Ja! Es wurde definitiv geändert. Anfangs hat man mit ziemlicher Regelmaessigkeit 15er Procs eines 2. Elements bekommen (konnte auch noch mal Luft sein). Mittlerweile proct es entweder gar nicht, oder es sind nie mehr als 5 Extra Elemente. Das bei dir aber gar nix proct ist dann extremes Pech. Ich geh mal davon aus, dass du das taeglich machst?

Bekommt man die 2er-5er Extra Procs eigentlich auch als "Nicht Transmute" Alchi?


----------



## Anemsis (15. Juni 2011)

Wie hoch ging das denn früher? Man setzt ja 15 Leben ein und sollte und selbst das ist nicht sicher, 15 Luft z.B. bekommen. 
Ich hatte bisher nie mehr als 17 Elemente insgesamt.


----------



## campino76 (15. Juni 2011)

nö, ich habs jetzt nur mal gemacht, weil ich luft für die craftbare lederrüstung brauchte. ich bild mir ein, der procc wurde irgendwann mal dahingehend geändert, dass nun immer ein paar extra elemente rauskommen wenn man trans-spezi is.

ganz am anfang war es ja so, dass man gelegentlich die gleiche menge eines 2. elements bekommen hat. also wenn man zb. 15 leben zu 15 luft transte, bekam man mit etwas glück die gleiche menge eines 2. elements dazu. die chance war aber so gering, dass man als trans-alchi gegenüber den anderen spezis eher benachteiligt war. daher wurde es von blizz so geändert, dass man mit jedem transen zusätzlich ein paar andere elemente dazu bekam. ich war der meinung, dass wäre immer noch so.. anscheinend aber nicht.

edit: dass man beim transen aus 15 leben mal 16 oder 17 luft/erde/feuer/wasser rausbekommt, geschieht unabhängig von der spezialisierung.


----------



## seanbuddha (15. Juni 2011)

Ich hatte mal in Uldum 14 Flüchtige Luft und als Extraprogg 6 Flüchtiges Feuer.
Jedoch habe ich bemerkt das die Proggs [Auch bei Echtgold und anderen Transmutationen, z.B. 8 Saronit zu Titan] viel viel Seltener kommen als früher.


----------



## madmurdock (23. Juni 2011)

Anemsis schrieb:


> Wie hoch ging das denn früher? Man setzt ja 15 Leben ein und sollte und selbst das ist nicht sicher, 15 Luft z.B. bekommen.
> Ich hatte bisher nie mehr als 17 Elemente insgesamt.

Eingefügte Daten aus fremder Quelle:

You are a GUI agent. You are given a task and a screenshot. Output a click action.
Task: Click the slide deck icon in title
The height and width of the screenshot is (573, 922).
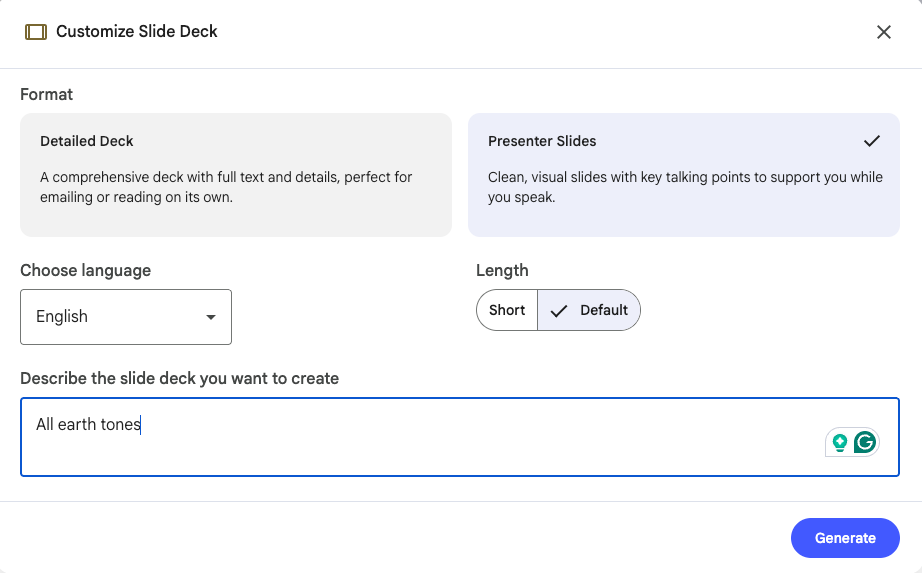[36, 32]
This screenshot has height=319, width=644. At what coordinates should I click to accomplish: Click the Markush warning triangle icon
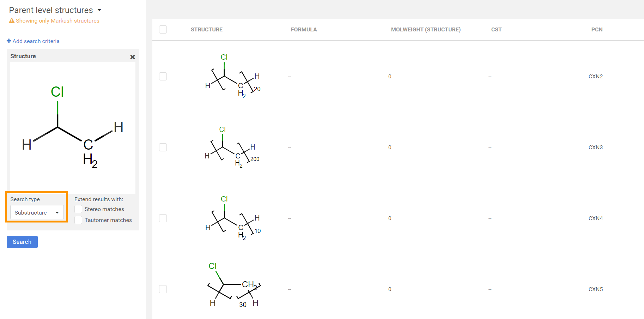pos(12,21)
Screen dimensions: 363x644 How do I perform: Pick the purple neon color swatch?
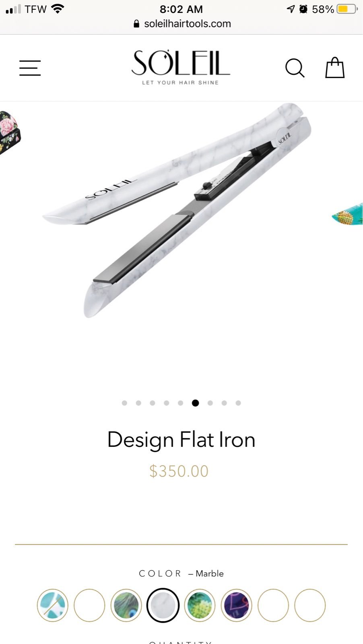(x=236, y=605)
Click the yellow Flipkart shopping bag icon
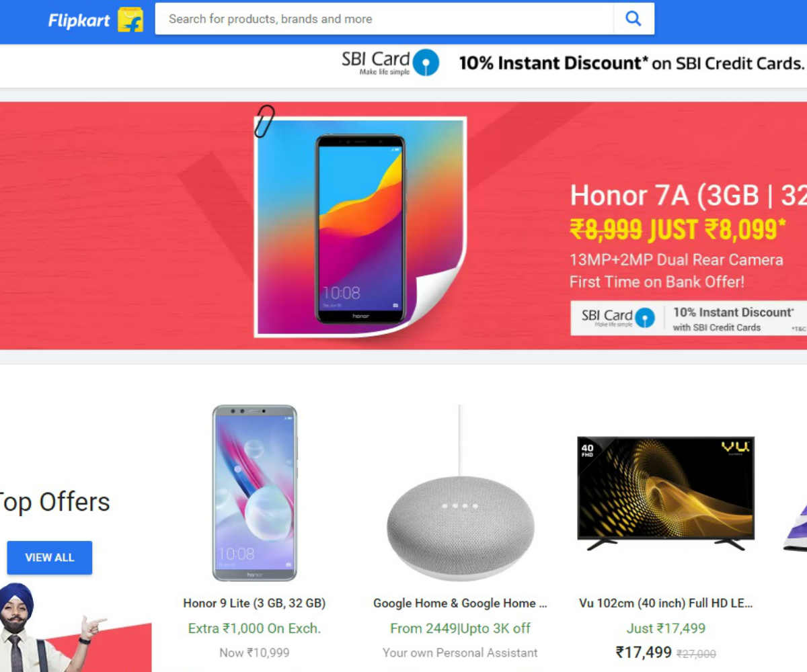 pyautogui.click(x=130, y=20)
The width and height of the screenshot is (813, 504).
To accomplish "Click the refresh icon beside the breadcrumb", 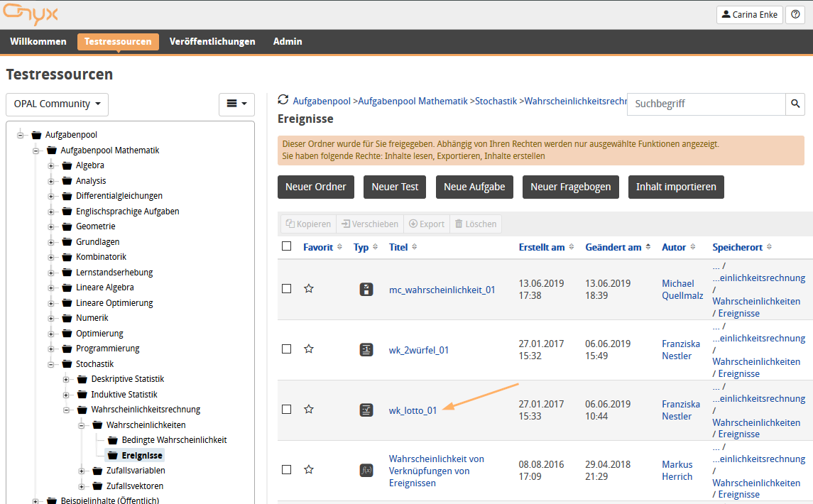I will pos(283,101).
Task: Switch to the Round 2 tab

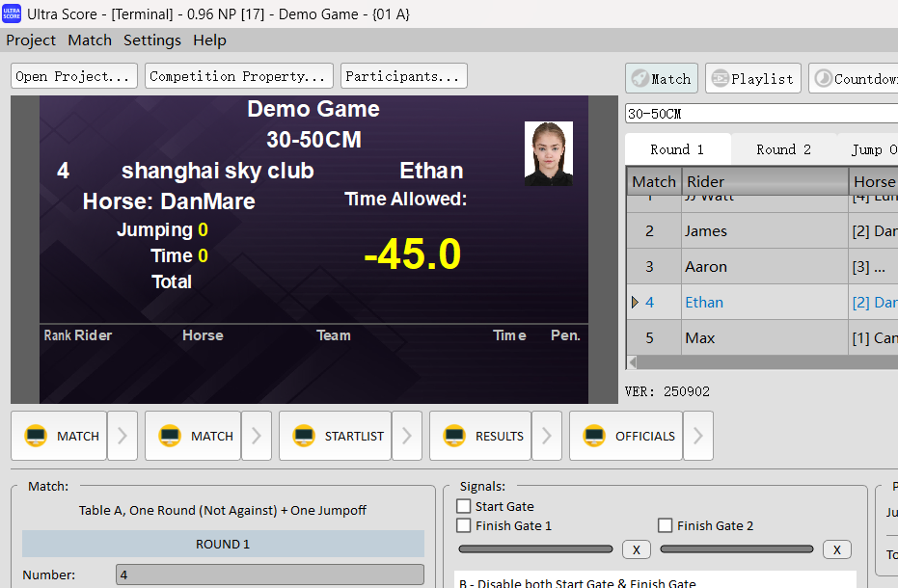Action: [783, 149]
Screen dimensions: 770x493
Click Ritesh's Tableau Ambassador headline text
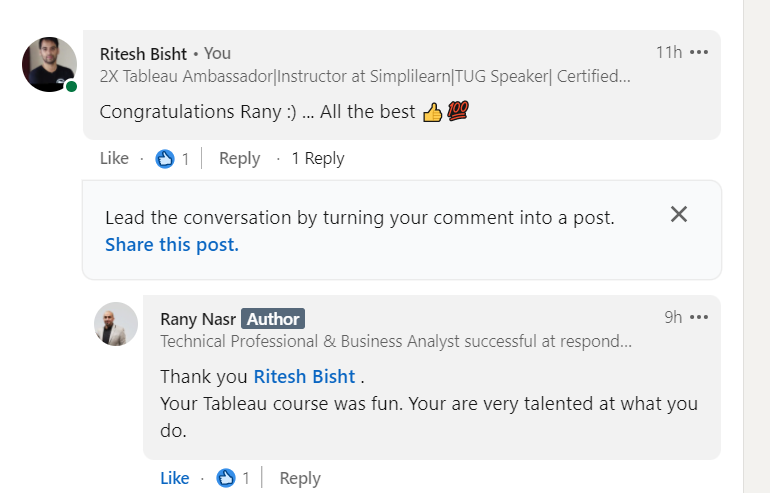pyautogui.click(x=364, y=75)
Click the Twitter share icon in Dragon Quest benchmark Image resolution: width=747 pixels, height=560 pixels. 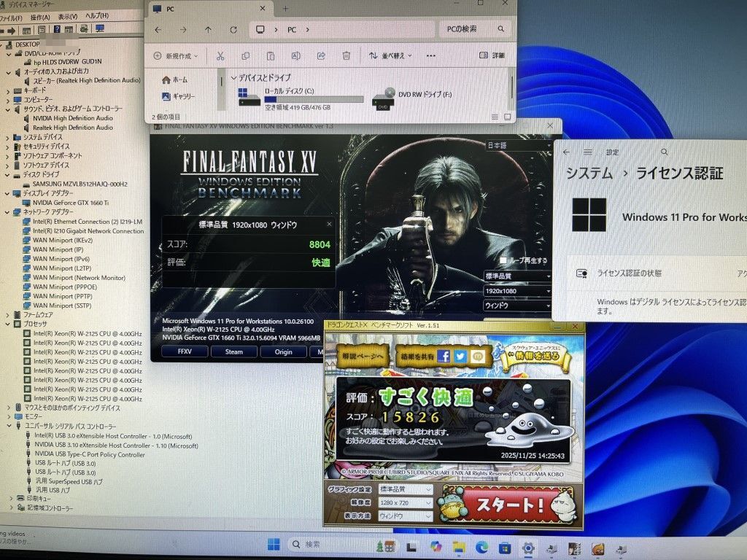click(x=460, y=356)
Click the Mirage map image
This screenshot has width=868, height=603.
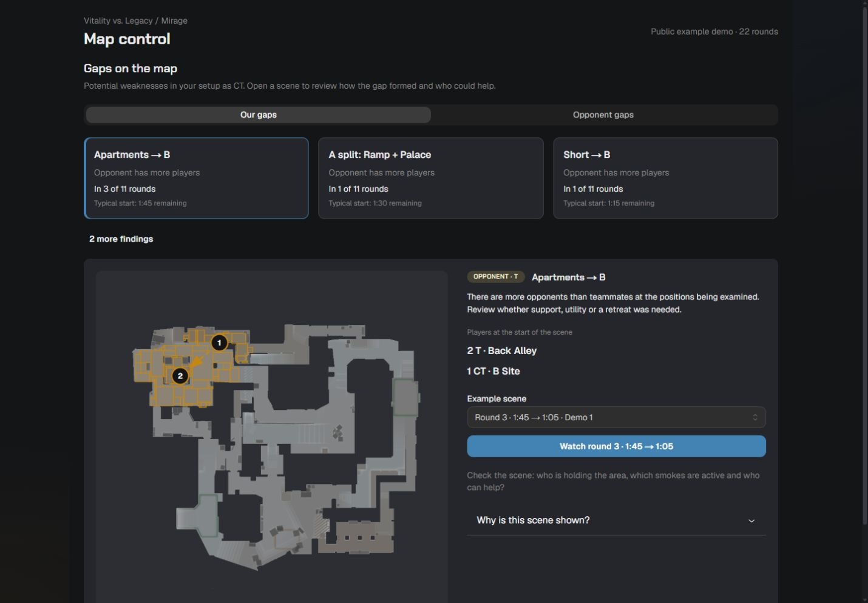click(276, 446)
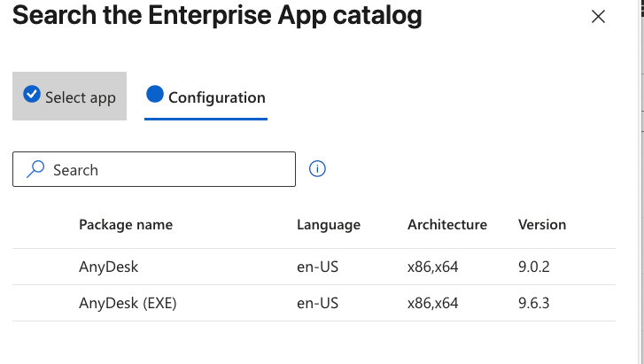This screenshot has width=644, height=364.
Task: Click the blue circle icon beside Configuration
Action: coord(155,96)
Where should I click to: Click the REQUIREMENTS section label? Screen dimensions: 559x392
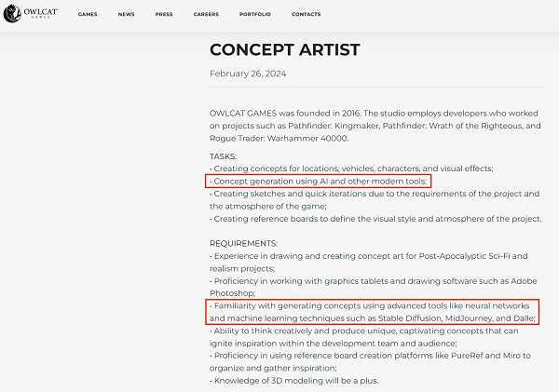(x=244, y=243)
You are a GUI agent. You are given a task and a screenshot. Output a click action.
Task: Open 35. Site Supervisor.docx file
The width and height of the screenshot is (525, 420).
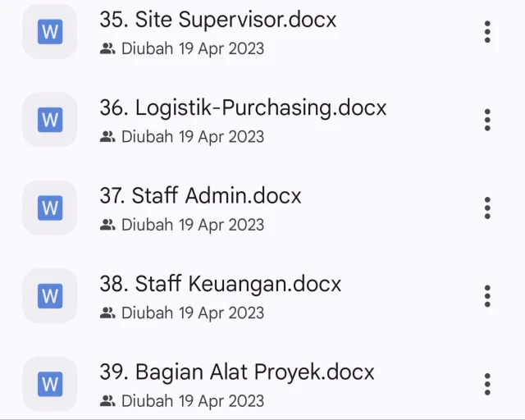pyautogui.click(x=218, y=20)
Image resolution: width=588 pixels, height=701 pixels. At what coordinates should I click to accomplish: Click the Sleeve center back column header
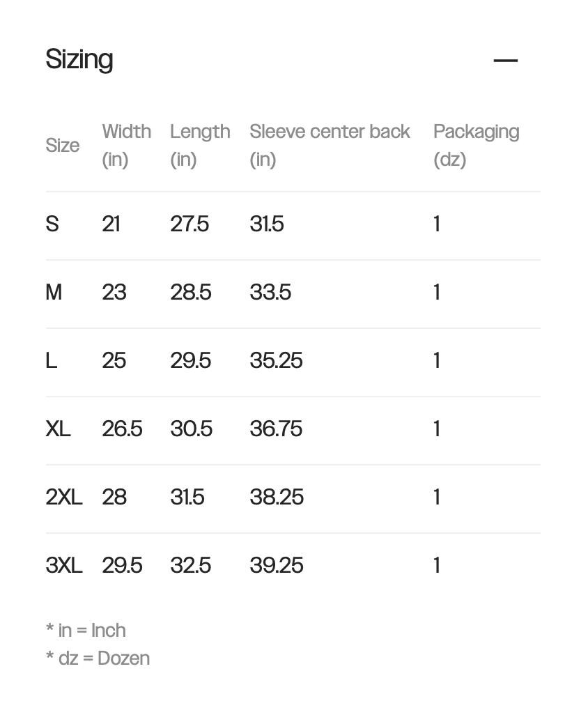click(x=330, y=146)
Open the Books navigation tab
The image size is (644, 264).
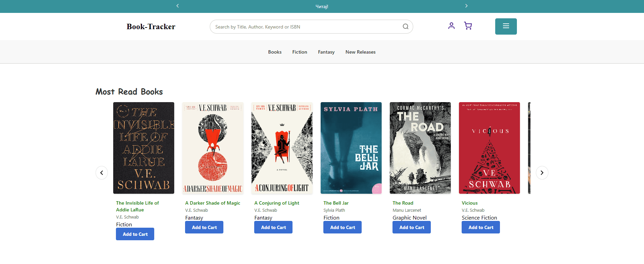tap(275, 52)
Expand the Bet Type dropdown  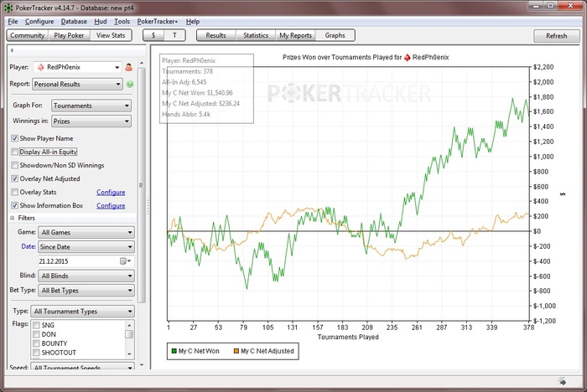pos(86,290)
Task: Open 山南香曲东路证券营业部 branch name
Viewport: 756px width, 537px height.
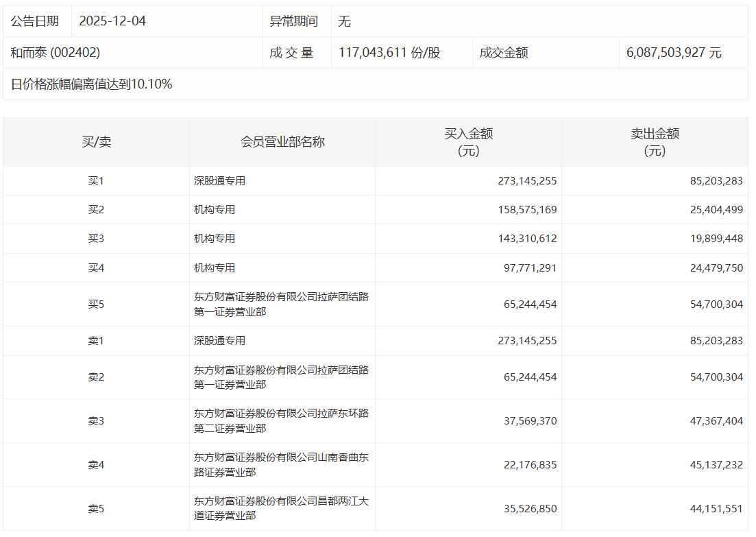Action: (x=281, y=464)
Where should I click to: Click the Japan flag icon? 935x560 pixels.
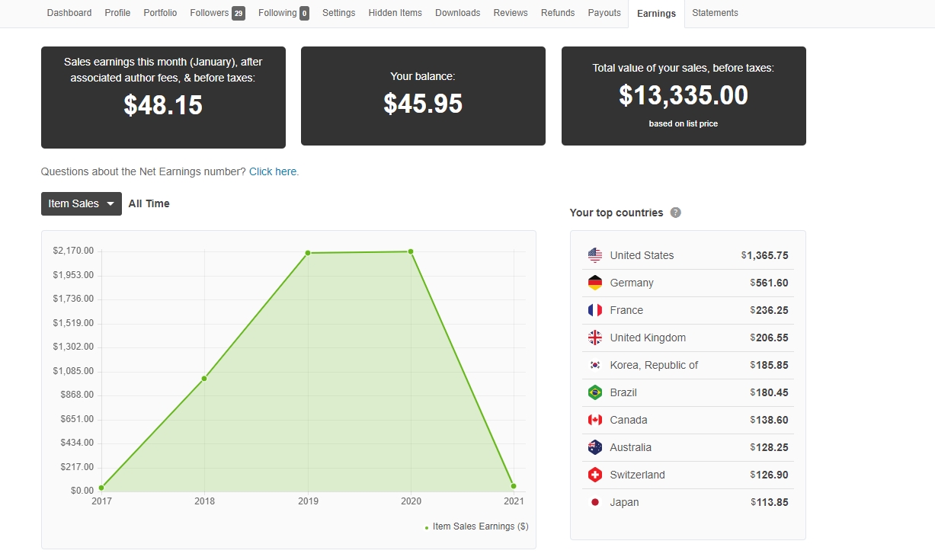[x=595, y=502]
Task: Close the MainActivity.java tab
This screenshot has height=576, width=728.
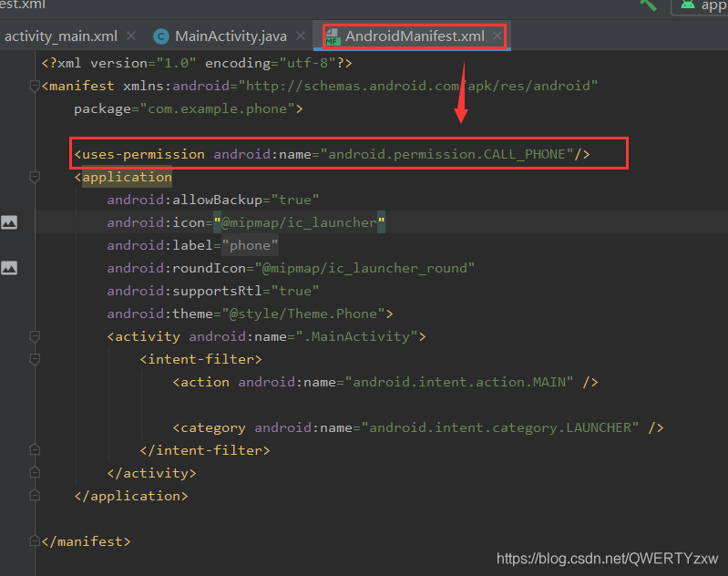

Frueher hat man zb 15+17, also insgesamnt 32 Luft aus 15 Leben erhalten. (Hab ich sogar n Screen von)

Heute ist es maximal 17+7 oder so, ergo 22, und selbst darueber kann man sich schon freuen. ^^ Hab zumindest keine ~15 Extra mehr erhalten seit mehreren Monaten. Naja, mehrere 10000 Gold macht man ja trotzdem dadurch auf lange Sicht gesehen mit minimalem Aufwand. ^^

Einfach immermal alle 1 2 Monate paar 100 Fluechtiges Leben kaufen fuer 2 bis 5 Gold pro und 1 Min lang auf den Char in Uldum loggen.


----------



## Jinthalor (23. Juni 2011)

madmurdock schrieb:


> Einfach immermal alle 1 2 Monate paar 100 Fluechtiges Leben kaufen fuer 2 bis 5 Gold pro und 1 Min lang auf den Char in Uldum loggen.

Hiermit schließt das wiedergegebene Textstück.